[Dataset excerpt]
((
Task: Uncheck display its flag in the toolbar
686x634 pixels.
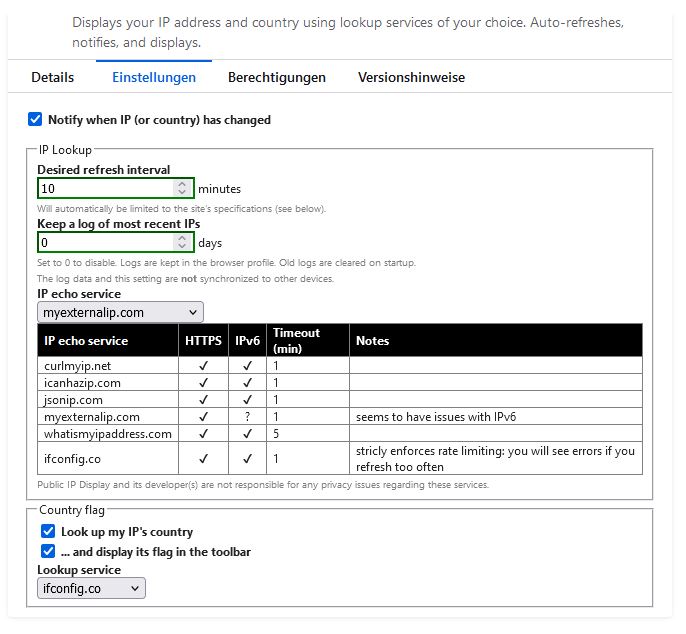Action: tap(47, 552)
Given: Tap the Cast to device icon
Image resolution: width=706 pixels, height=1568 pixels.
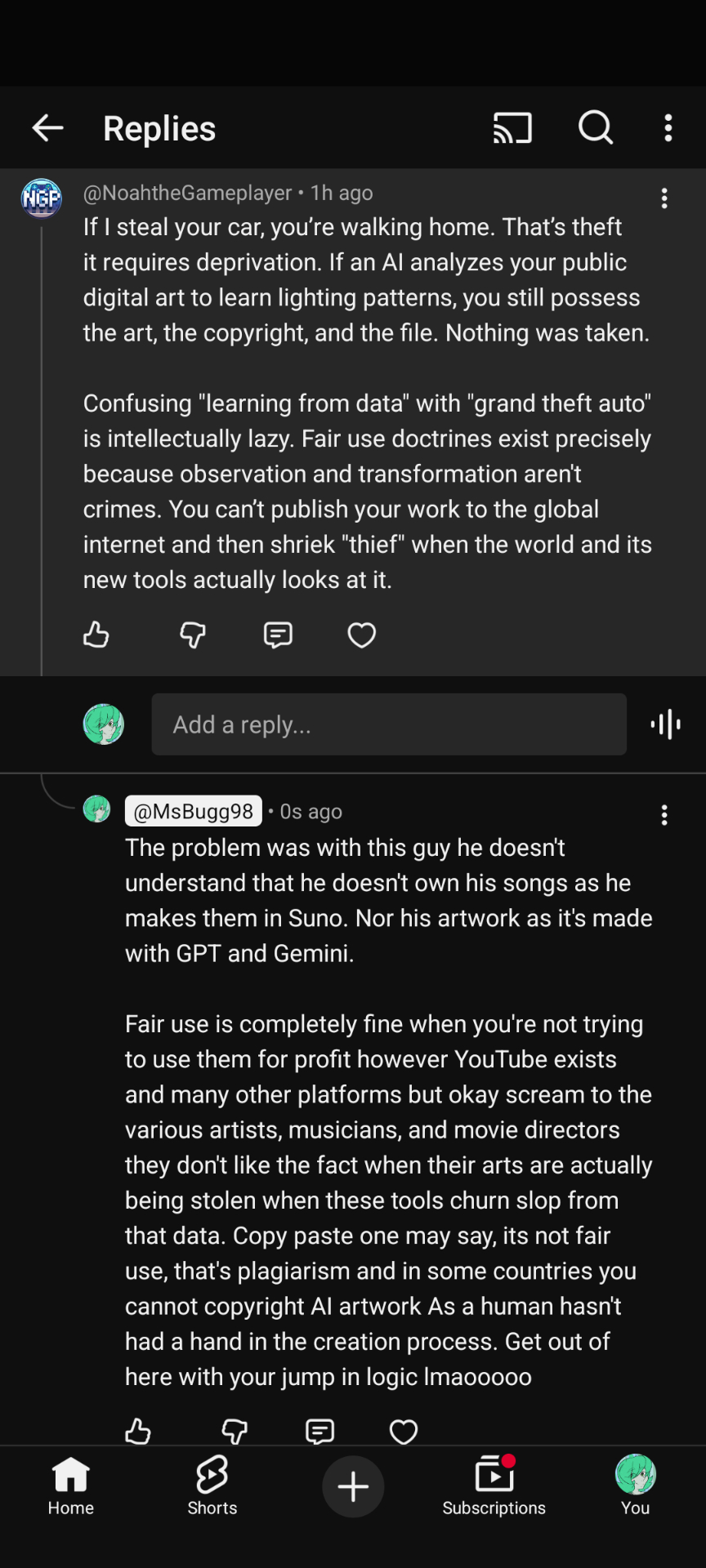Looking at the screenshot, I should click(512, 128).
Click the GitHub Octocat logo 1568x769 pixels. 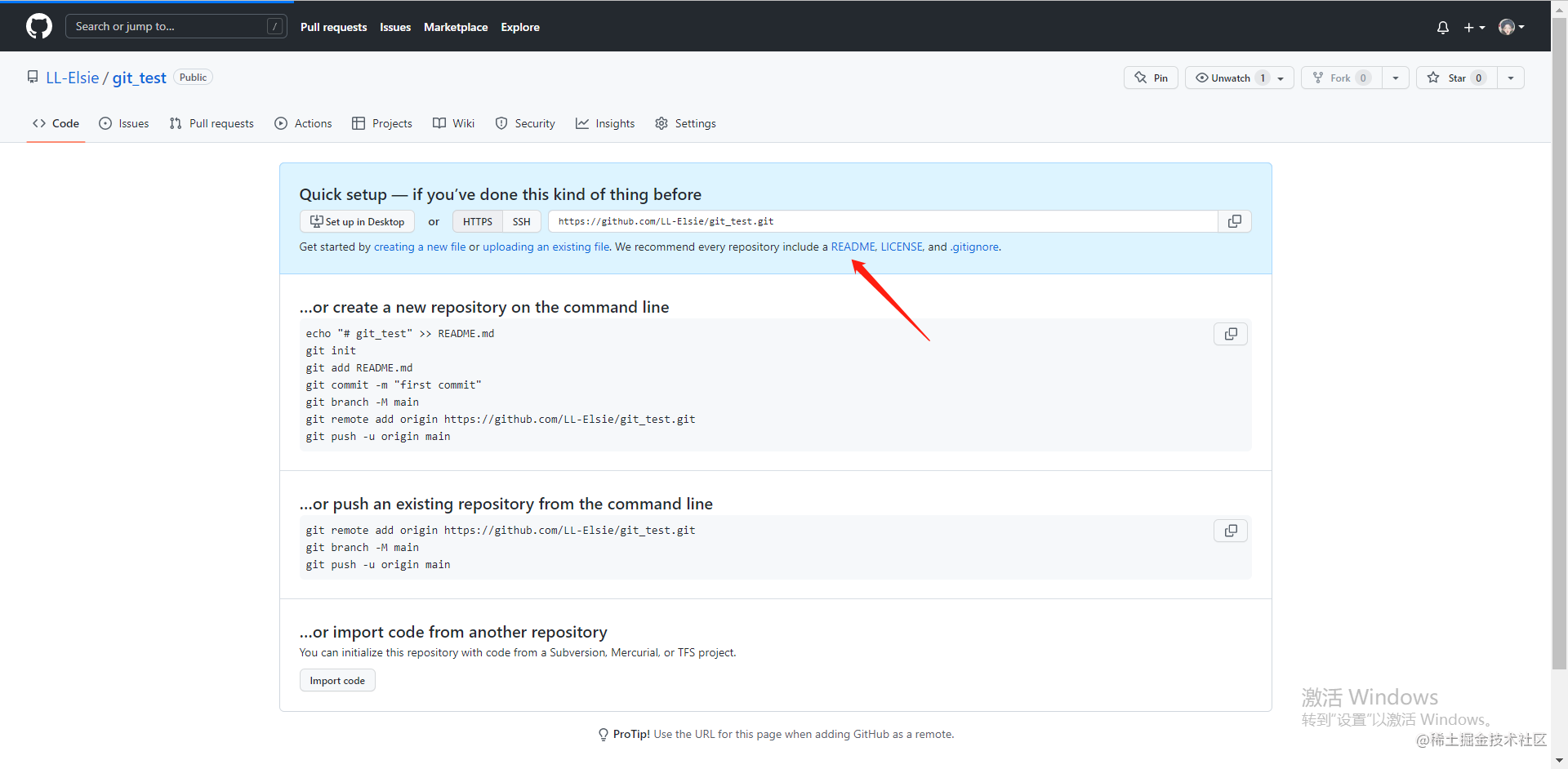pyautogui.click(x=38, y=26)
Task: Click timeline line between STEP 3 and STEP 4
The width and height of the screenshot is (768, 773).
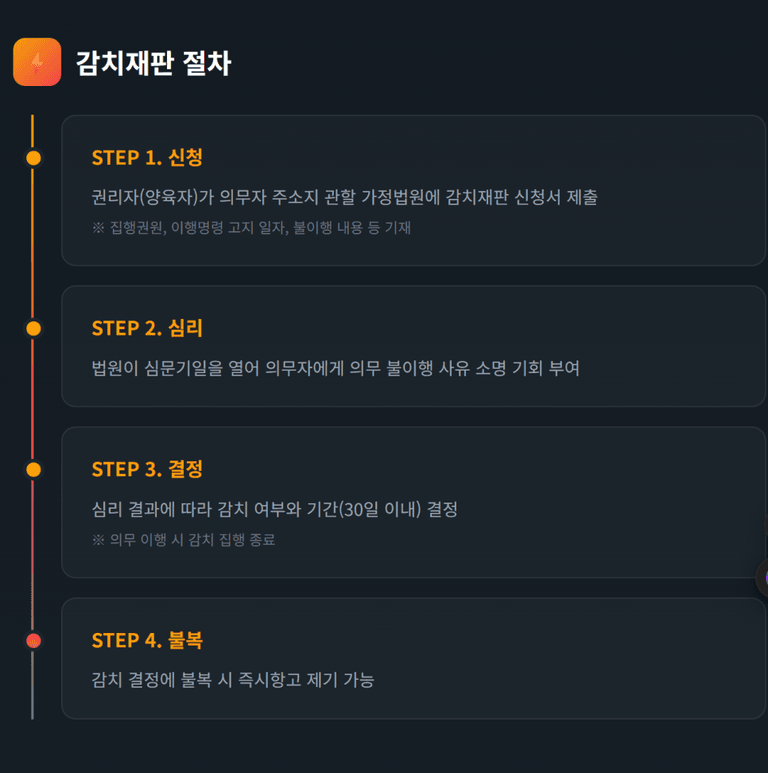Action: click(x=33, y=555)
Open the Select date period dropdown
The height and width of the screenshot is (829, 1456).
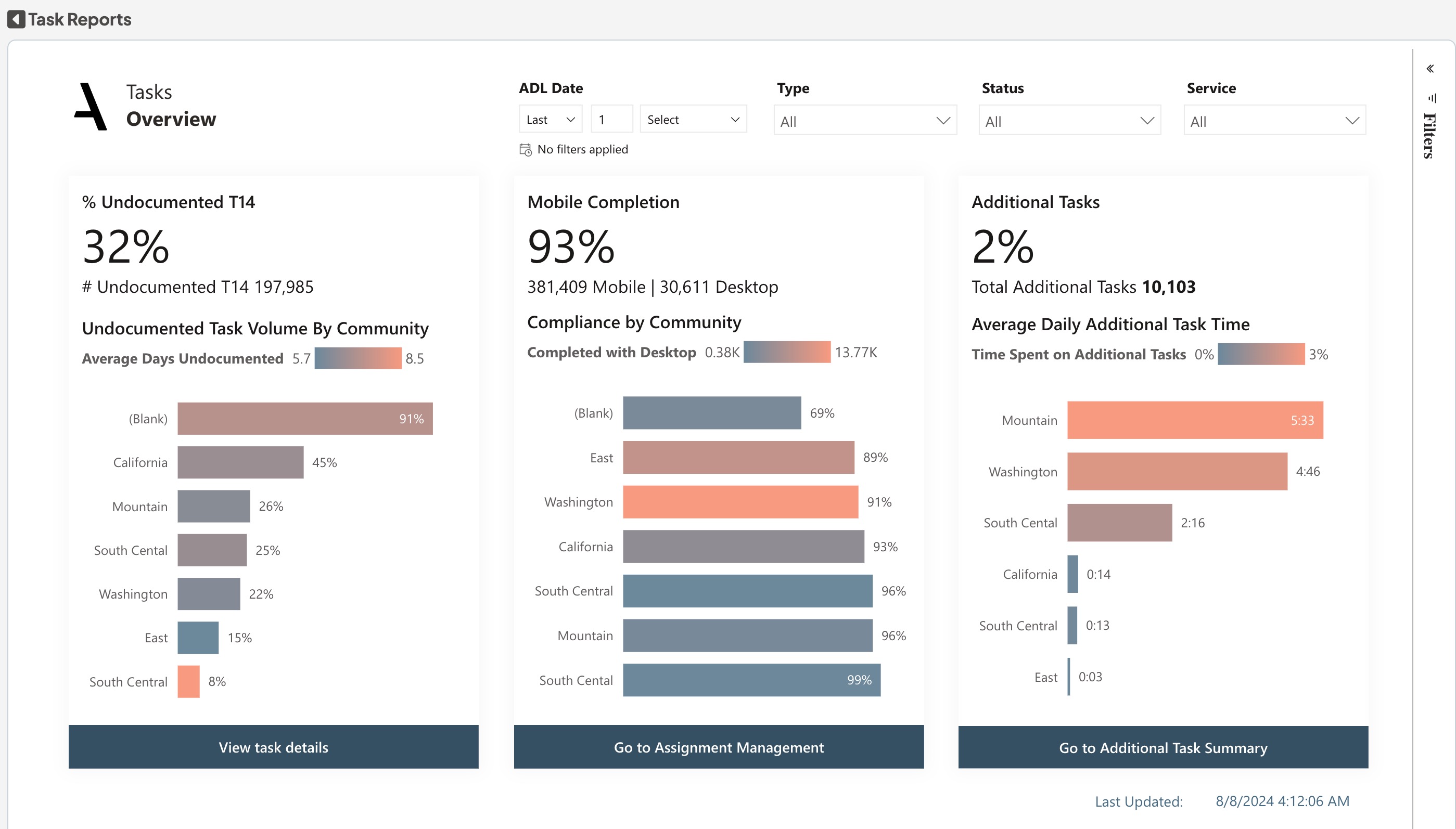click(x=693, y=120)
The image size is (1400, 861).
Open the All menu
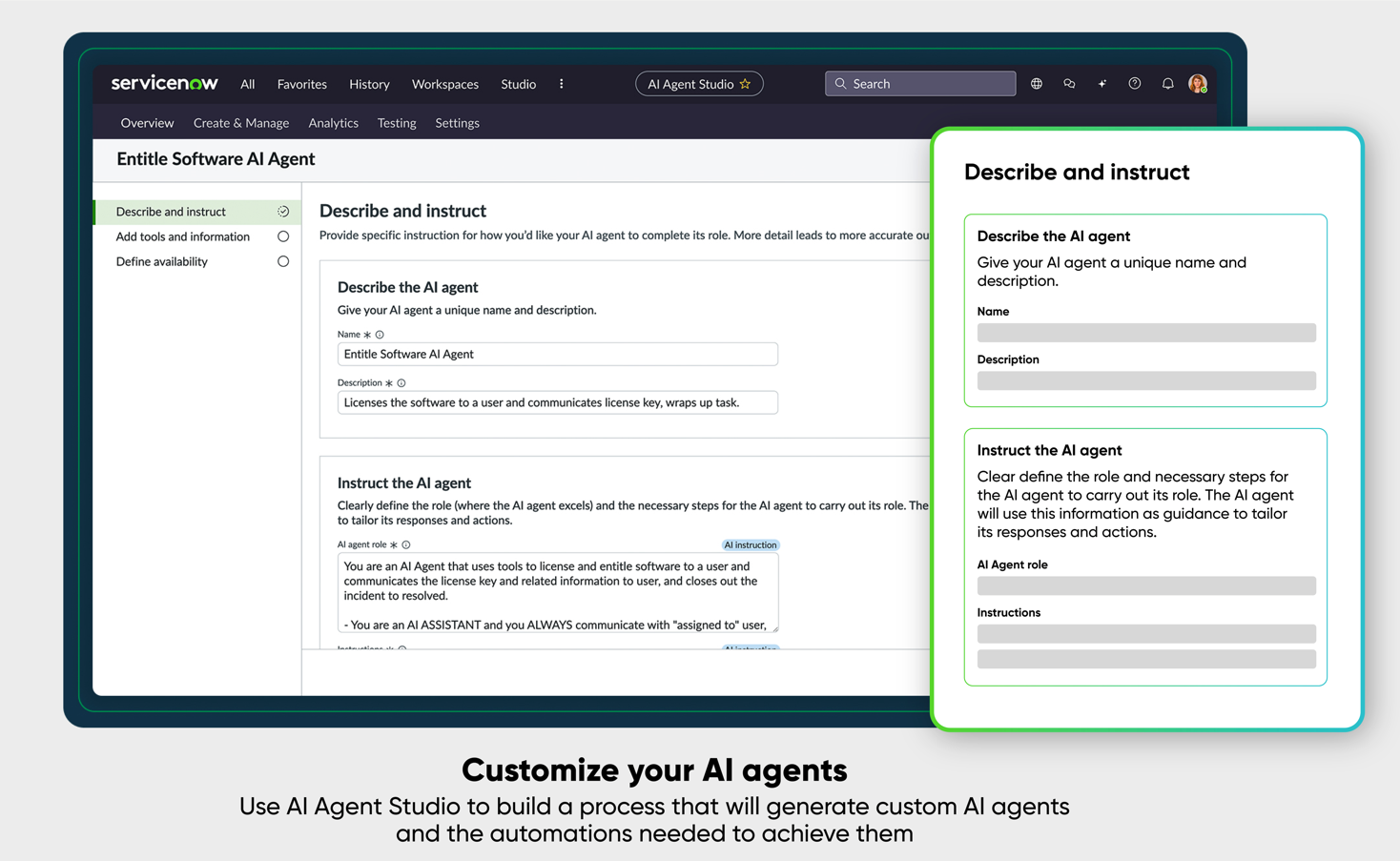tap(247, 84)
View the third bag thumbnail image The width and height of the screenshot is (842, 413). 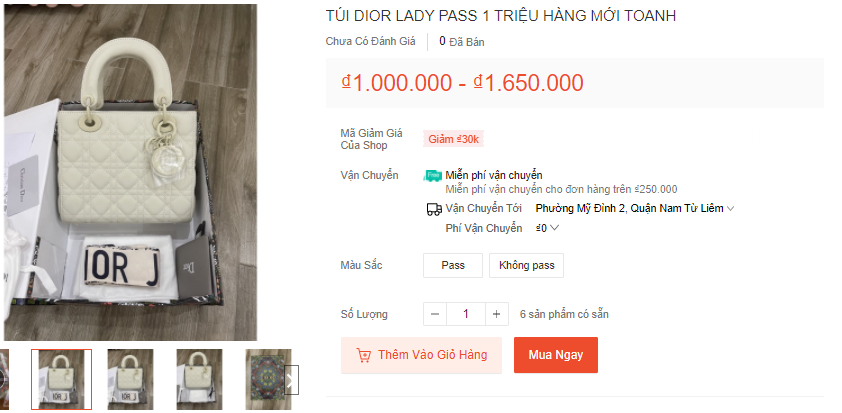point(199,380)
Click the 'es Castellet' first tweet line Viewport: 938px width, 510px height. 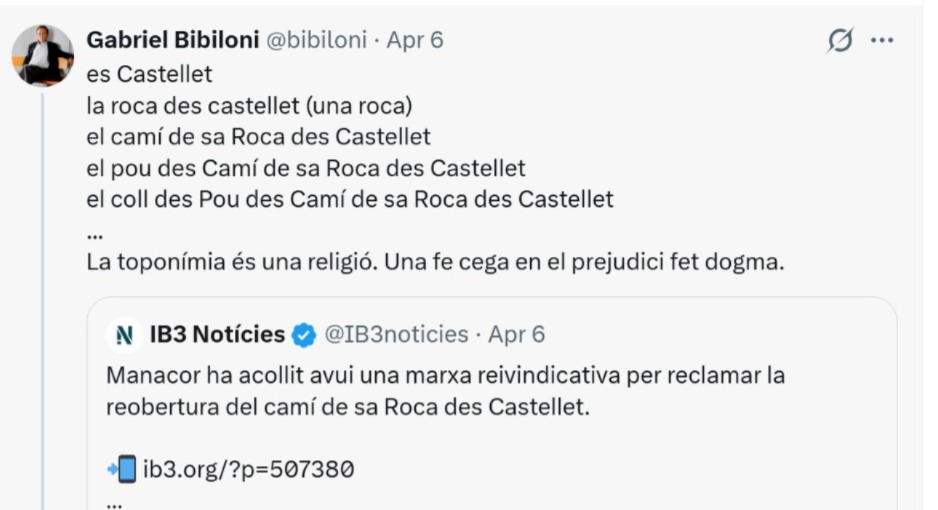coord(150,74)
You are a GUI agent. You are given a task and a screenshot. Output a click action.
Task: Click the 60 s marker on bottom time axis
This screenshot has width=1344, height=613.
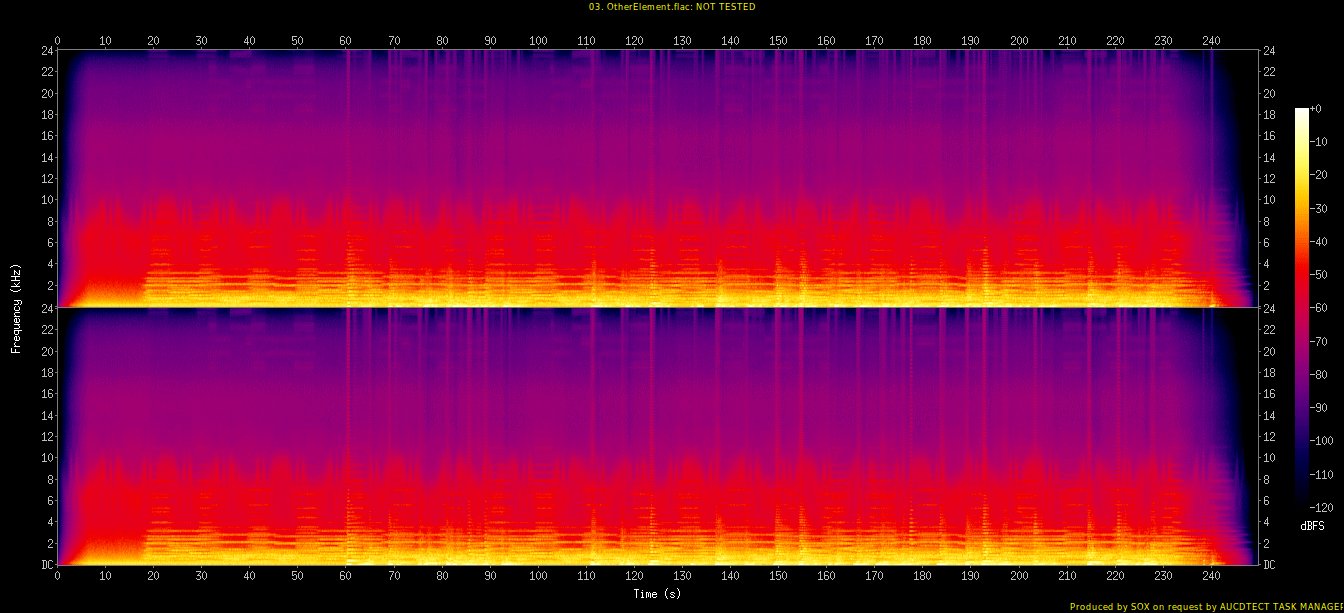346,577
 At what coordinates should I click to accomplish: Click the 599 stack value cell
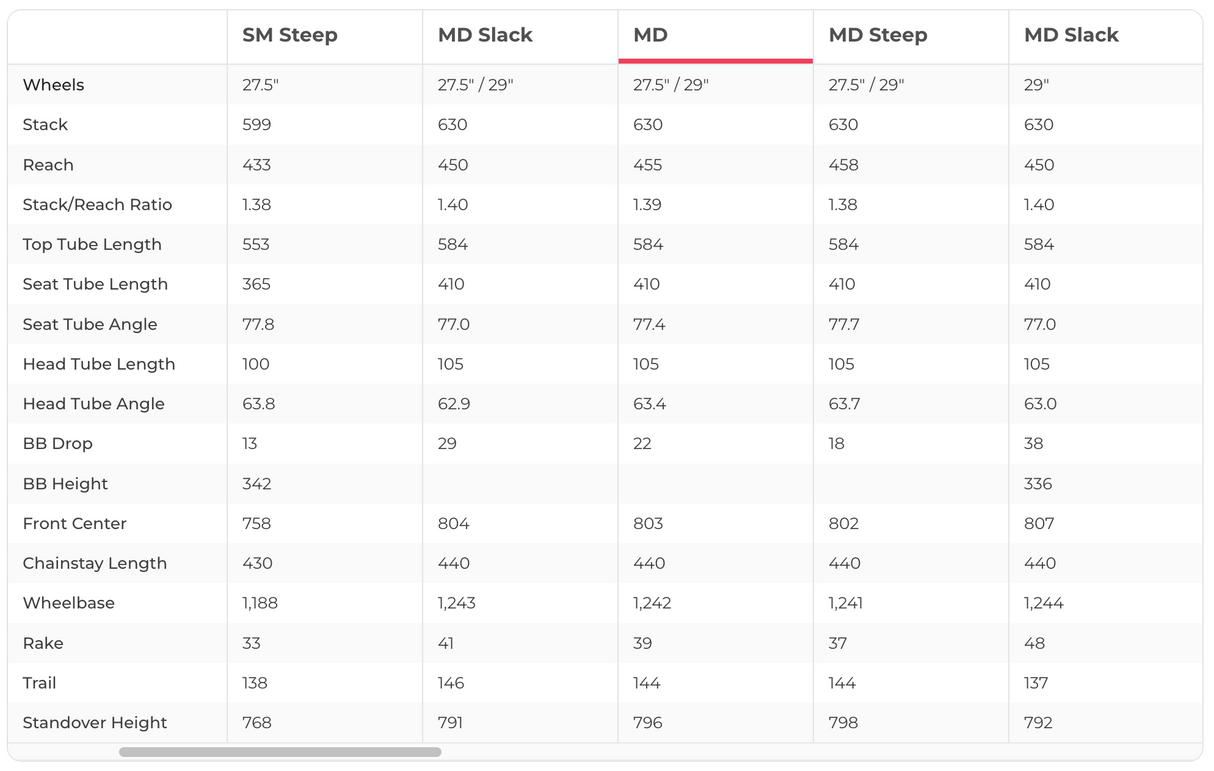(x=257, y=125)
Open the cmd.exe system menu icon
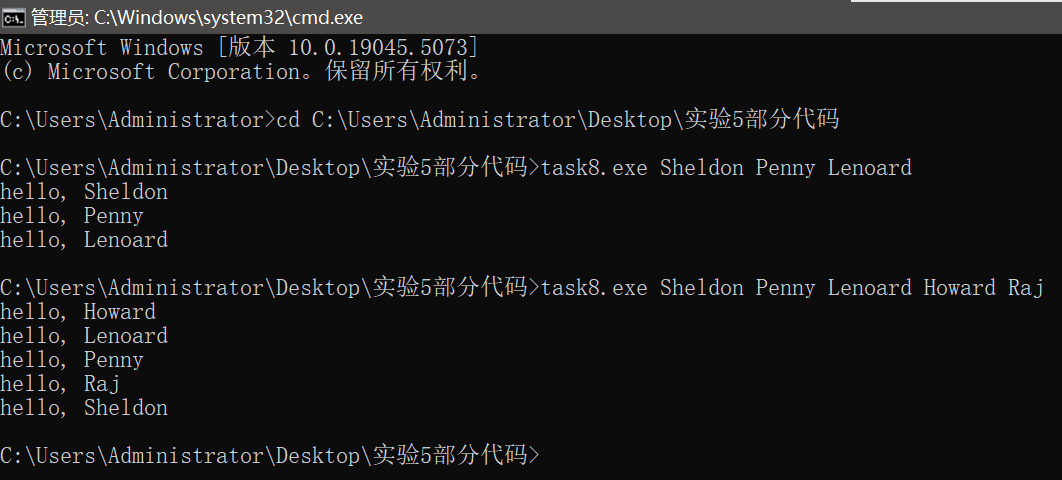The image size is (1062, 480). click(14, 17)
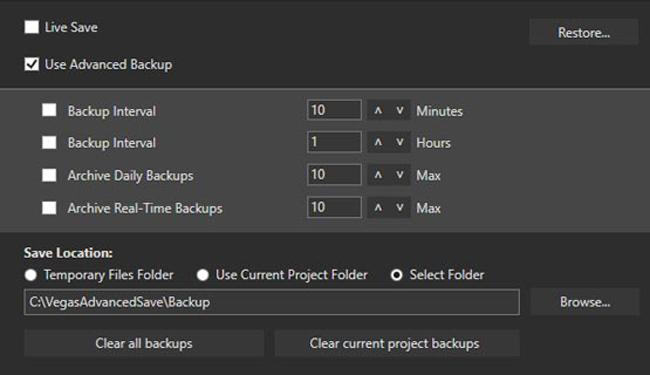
))
**Exercise aim:** Extract every line of the listing above that contains the word "icon".

**Written answer:**
Given: Tap the Cast to device icon
Open the cmd.exe system menu icon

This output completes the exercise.